UCSF

Patients differ in their response to clinical interventions. Both genetics and the environment contribute to the phenotype of a patient after a chemical intervention such as a drug. Well-validated interventions have large population effect sizes, meaning they are valuable for an individual on average. However, for complex conditions such as autoimmune disease and cancer, the precise outcomes of chemical interventions remain difficult to predict for an individual patient. Here we present methods for predicting chemical response and apply these methods to understand biological mechanisms. We discover a new biomarker associated with psoriasis patient response to the drug ustekinumab and use this biomarker to stratify patient populations at various clinical endpoints. Moving beyond association analyses, we develop a machine learning model that integrates chemical structures and gene expression information to predict cellular responses to hundreds of chemicals, and apply methods to investigate how this model works. Finally, we improve model generalizability by pretraining a new model on massive amounts of gene expression data and then applying it to downstream prediction tasks.

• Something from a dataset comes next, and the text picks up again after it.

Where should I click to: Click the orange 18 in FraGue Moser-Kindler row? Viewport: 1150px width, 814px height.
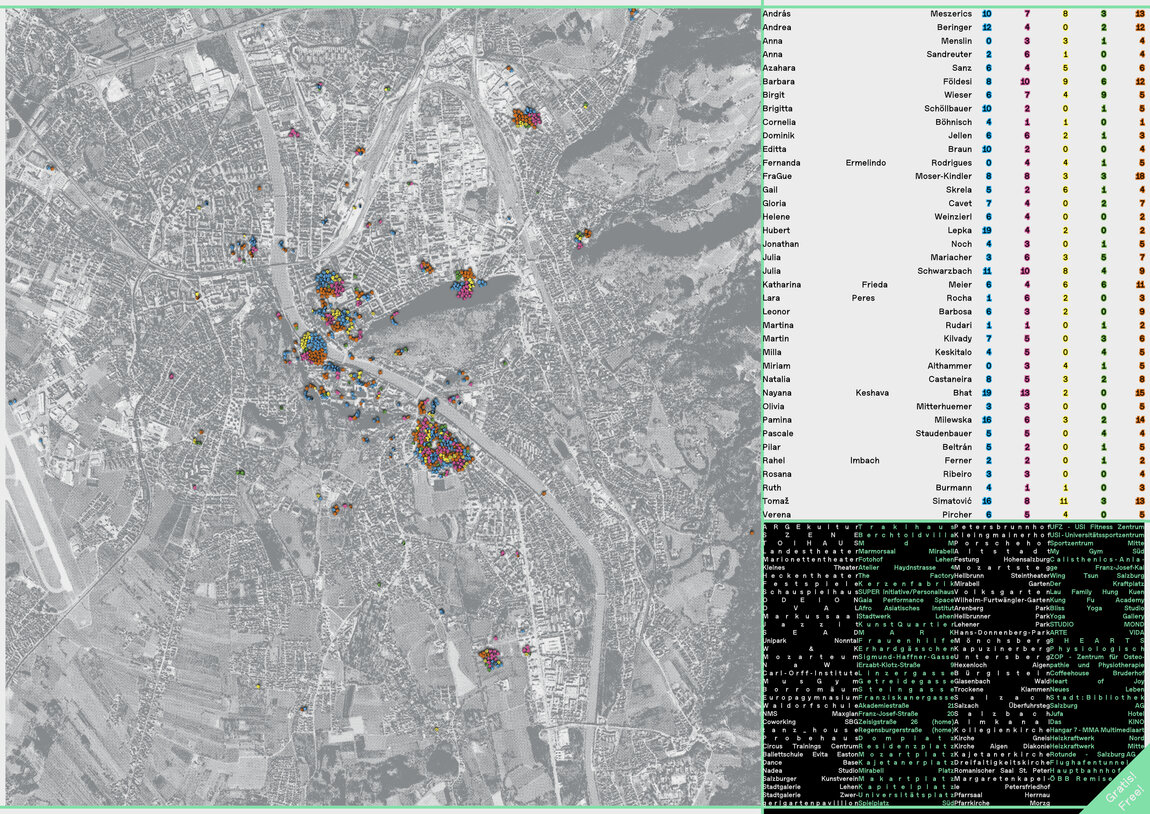(1140, 176)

This work contributes models that predict biological responses to chemicals and methods to interpret how these models work. We anticipate this work will advance precision medicine by improving the ability to predict how patients respond to drugs. Simultaneously, this work provides an in silico platform for screening new biological models against a diverse set of chemical probes. Lastly, our pretrained model may find broad applications in phenotype prediction tasks ranging from disease risk modeling to drug response prediction.